> About this task
The reply to the records below should contain exactly the lines from the line with "Task: Open the People menu" through the line with "This screenshot has width=692, height=495.", and nothing besides.

> Exercise materials

*** Block opens ***

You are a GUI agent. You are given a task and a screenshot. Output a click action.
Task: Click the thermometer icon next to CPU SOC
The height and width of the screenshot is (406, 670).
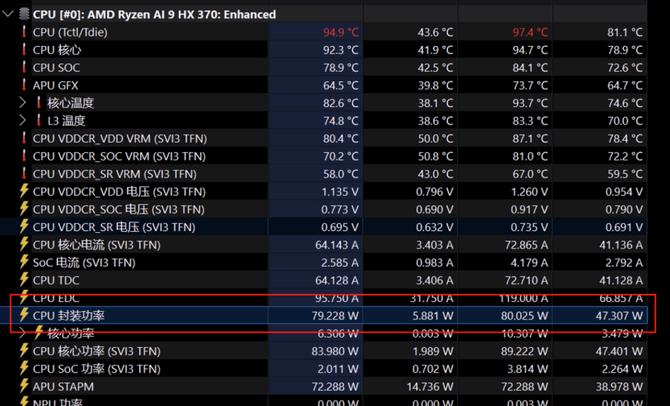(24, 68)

*** Block closes ***
*** Block opens ***

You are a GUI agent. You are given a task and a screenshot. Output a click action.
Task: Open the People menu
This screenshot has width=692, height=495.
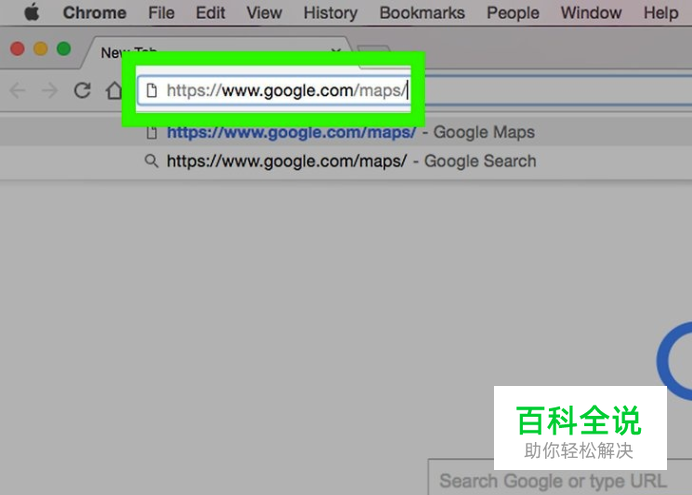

*** Block closes ***

> Result for this task
Task: Open the People menu
This screenshot has width=692, height=495.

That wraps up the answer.